If you've never read "Game Brain," Jeanne Marie Laskas' 2009 GQ story, do yourself a favor. It's a good one:
On a foggy, steel gray Saturday in September 2002, Bennet Omalu arrived at the Allegheny County coroner's office and got his assignment for the day: Perform an autopsy on the body of Mike Webster, a professional football player. Omalu did not, unlike most 34-year-old men living in a place like Pittsburgh, have an appreciation for American football. He was born in the jungles of Biafra during a Nigerian air raid, and certain aspects of American life puzzled him. From what he could tell, football was rather a pointless game, a lot of big fat guys bashing into each other. In fact, had he not been watching the news that morning, he may not have suspected anything unusual at all about the body on the slab.

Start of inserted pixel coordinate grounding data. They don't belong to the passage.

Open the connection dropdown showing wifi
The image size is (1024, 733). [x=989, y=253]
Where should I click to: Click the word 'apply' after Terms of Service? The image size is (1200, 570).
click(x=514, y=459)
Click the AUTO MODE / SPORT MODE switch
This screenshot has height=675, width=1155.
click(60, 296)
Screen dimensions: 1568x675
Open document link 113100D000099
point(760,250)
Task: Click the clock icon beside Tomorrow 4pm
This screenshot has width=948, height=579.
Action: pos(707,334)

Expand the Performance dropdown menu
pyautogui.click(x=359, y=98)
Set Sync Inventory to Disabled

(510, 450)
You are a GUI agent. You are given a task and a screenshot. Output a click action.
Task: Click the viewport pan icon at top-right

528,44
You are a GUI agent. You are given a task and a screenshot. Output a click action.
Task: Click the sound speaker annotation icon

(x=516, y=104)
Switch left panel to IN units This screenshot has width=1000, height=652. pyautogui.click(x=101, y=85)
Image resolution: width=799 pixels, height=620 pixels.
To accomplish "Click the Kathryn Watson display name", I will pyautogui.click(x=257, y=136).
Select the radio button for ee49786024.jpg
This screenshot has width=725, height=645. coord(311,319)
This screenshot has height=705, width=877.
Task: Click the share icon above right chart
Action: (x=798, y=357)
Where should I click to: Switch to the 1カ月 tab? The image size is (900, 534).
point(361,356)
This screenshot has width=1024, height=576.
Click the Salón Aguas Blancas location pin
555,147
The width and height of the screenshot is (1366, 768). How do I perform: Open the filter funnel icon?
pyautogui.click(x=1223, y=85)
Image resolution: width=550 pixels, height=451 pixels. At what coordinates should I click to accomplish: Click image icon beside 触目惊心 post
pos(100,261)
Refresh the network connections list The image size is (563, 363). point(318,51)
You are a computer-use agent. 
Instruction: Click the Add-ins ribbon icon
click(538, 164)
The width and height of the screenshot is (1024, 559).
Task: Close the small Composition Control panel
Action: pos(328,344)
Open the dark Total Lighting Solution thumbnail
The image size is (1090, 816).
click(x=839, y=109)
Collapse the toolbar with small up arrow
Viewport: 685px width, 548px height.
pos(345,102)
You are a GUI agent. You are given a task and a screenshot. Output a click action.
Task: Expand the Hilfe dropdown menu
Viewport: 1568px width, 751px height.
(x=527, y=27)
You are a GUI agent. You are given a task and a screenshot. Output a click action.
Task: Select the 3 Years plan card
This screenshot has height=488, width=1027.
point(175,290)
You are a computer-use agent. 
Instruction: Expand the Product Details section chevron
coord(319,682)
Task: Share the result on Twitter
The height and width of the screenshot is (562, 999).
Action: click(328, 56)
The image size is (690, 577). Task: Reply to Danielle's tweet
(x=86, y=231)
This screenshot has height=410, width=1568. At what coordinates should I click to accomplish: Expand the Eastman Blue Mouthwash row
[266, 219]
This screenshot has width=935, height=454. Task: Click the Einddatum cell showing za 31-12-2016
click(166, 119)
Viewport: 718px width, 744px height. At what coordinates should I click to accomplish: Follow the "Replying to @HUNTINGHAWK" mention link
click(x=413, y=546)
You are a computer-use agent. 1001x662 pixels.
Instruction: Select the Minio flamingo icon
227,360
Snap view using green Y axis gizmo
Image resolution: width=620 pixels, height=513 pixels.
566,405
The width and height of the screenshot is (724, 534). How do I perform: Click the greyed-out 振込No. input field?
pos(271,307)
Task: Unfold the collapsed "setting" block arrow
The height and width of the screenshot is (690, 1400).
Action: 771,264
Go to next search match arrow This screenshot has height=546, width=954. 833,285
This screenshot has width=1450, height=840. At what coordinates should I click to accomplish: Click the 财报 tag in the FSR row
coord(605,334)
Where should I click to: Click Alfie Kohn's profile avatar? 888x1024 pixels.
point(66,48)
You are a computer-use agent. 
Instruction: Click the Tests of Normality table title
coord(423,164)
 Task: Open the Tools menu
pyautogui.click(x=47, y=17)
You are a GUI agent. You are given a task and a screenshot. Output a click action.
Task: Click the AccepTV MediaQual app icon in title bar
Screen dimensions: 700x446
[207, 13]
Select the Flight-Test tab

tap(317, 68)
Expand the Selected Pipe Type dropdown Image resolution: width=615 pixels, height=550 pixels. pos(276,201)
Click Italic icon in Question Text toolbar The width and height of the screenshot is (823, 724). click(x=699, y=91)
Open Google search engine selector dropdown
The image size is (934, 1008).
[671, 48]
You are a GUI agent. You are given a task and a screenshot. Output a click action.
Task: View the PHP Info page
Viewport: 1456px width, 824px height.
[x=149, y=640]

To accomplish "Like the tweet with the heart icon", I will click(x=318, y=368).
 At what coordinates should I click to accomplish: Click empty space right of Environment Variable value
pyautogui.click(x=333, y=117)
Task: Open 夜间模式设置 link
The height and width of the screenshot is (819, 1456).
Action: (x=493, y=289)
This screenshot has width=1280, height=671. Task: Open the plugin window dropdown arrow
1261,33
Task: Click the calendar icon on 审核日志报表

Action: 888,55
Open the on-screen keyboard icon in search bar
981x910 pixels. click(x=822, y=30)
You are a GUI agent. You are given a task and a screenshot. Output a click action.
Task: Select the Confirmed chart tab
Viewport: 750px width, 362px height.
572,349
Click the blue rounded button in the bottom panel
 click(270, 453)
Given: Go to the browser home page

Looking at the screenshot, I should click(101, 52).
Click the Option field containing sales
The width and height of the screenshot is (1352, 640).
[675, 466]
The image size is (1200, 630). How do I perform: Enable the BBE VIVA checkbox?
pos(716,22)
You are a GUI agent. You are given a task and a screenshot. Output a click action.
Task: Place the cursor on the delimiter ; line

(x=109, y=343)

The coverage that week had been bracing and disturbing and exciting. Dead at 50. Mike Webster! Nine-time Pro Bowler. Hall of Famer. "Iron Mike," legendary Steelers center for fifteen seasons. His life after football had been mysterious and tragic, and on the news they were going on and on about it. What had happened to him? How does a guy go from four Super Bowl rings to...pissing in his own oven and squirting Super Glue on his rotting teeth? Mike Webster bought himself a Taser gun, used that on himself to treat his back pain, would zap himself into unconsciousness just to get some sleep. Mike Webster lost all his money, or maybe gave it away. He forgot. A lot of lawsuits. Mike Webster forgot how to eat, too. Soon Mike Webster was homeless, living in a truck, one of its windows replaced with a garbage bag and tape.
It bothered Omalu to hear this kind of chatter—especially about a dead guy. But Omalu had always fancied himself an advocate for the dead. That's how he viewed his job: a calling. A forensic pathologist was charged with defending and speaking for the departed—a translator for those still here. A corpse held a story, told in tissue, patterns of trauma, and secrets in cells.
In the autopsy room, Omalu snapped on his gloves and approached the slab. He noted that Mike Webster's body was sixty-nine inches long and weighed 244 pounds. He propped up the head and picked up his scalpel and sliced open the chest and cracked open the ribs. He took out the heart and found everything he expected of a man who was believed to have died of a heart attack, as was the case with Webster. Then he made a cut from behind the right ear, across the forehead, to the other ear and around. He peeled the scalp away from the skull in two flaps. With the electric saw he carefully cut a cap out of the skull, pulled off the cap, and gently, like approaching a baby in the birth canal, he reached for the brain.
Omalu loved the brain. Of all the organs in the body, it was easily his favorite. He thought of it sort of like Miss America. Such a diva! So high-maintenance: It requires more energy to operate than any other organ. The brain! That was his love and that was his joy, and that's why his specialty was neuropathology.